**Exercise details**
Examine the material below. Gather every line in which the string "tiktok" appears.

**Records for this exercise**
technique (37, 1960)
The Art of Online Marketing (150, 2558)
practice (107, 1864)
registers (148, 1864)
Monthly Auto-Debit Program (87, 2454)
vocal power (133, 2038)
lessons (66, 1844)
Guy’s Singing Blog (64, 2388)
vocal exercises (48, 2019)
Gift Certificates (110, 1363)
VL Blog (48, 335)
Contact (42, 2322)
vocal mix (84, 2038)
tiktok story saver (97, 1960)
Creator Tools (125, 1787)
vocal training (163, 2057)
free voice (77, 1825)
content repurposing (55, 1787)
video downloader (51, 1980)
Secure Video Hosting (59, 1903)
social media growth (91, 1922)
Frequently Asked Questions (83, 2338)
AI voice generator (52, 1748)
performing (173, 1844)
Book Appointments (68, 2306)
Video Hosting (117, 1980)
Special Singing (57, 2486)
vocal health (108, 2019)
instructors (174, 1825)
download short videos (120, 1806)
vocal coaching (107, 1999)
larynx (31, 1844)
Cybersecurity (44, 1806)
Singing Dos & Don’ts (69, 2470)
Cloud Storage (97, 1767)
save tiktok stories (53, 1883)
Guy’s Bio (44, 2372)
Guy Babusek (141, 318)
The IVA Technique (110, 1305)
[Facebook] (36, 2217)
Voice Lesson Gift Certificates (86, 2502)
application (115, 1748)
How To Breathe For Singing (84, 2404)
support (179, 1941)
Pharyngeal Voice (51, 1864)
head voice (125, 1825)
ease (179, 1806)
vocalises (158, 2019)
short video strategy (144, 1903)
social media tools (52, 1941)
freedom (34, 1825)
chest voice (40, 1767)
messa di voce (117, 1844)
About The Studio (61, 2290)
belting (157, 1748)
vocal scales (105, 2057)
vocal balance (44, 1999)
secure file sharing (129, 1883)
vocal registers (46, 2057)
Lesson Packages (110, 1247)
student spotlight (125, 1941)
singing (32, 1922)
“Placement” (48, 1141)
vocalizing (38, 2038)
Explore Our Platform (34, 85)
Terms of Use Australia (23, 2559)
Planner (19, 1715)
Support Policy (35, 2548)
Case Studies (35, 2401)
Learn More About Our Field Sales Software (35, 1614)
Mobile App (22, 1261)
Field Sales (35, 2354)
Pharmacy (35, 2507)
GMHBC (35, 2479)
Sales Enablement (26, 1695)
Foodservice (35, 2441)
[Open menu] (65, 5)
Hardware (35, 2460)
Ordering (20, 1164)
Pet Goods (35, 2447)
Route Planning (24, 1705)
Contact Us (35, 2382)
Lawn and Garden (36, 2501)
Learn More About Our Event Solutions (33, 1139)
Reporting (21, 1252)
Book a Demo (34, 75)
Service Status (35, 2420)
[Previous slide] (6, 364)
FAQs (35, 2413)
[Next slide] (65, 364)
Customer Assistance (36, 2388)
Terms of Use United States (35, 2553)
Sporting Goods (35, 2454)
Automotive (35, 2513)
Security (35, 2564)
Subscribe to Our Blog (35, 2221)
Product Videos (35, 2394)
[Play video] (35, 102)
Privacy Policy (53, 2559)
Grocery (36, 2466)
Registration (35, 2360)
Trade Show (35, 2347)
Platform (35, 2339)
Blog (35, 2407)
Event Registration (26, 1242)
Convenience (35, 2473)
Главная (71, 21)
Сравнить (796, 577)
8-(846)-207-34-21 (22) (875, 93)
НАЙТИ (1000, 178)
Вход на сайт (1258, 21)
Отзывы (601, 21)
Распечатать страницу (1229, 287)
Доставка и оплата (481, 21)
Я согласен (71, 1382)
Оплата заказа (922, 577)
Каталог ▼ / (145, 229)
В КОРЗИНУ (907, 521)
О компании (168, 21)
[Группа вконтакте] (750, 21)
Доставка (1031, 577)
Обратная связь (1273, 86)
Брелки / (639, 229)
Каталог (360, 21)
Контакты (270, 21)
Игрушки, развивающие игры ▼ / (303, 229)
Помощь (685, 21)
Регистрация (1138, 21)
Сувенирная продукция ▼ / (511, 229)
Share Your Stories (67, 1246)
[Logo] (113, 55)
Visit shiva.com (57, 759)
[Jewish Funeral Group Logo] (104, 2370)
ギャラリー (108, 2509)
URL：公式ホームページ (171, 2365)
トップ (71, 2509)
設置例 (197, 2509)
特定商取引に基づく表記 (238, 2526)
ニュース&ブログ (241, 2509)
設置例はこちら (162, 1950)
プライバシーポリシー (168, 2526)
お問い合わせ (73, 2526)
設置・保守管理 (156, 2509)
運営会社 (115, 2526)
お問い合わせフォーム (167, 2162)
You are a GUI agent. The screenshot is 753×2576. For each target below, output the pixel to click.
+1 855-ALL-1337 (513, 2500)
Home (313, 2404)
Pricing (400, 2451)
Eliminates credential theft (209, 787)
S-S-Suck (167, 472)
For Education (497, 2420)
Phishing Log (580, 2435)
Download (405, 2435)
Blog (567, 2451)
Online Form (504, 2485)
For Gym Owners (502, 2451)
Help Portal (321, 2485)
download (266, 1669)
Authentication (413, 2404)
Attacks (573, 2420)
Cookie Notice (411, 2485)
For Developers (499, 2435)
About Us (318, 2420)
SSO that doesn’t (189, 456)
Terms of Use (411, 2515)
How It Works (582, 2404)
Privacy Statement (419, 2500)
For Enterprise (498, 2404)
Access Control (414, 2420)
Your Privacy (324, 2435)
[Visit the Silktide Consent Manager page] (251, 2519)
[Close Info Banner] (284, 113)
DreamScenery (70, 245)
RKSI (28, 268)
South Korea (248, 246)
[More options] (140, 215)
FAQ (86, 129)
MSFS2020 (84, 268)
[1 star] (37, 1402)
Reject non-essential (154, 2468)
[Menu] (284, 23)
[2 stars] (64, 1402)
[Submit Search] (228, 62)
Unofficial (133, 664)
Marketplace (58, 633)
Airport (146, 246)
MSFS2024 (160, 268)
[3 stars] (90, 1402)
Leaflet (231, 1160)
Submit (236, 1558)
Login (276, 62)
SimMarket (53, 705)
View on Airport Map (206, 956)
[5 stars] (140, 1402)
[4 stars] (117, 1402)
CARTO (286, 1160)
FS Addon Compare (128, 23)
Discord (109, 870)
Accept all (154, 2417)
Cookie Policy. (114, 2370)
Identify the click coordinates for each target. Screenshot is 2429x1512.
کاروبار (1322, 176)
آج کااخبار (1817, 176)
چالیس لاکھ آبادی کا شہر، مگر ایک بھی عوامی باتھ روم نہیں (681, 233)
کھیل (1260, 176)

**Answer to the exercise**
tiktok story saver (97, 1960)
save tiktok stories (53, 1883)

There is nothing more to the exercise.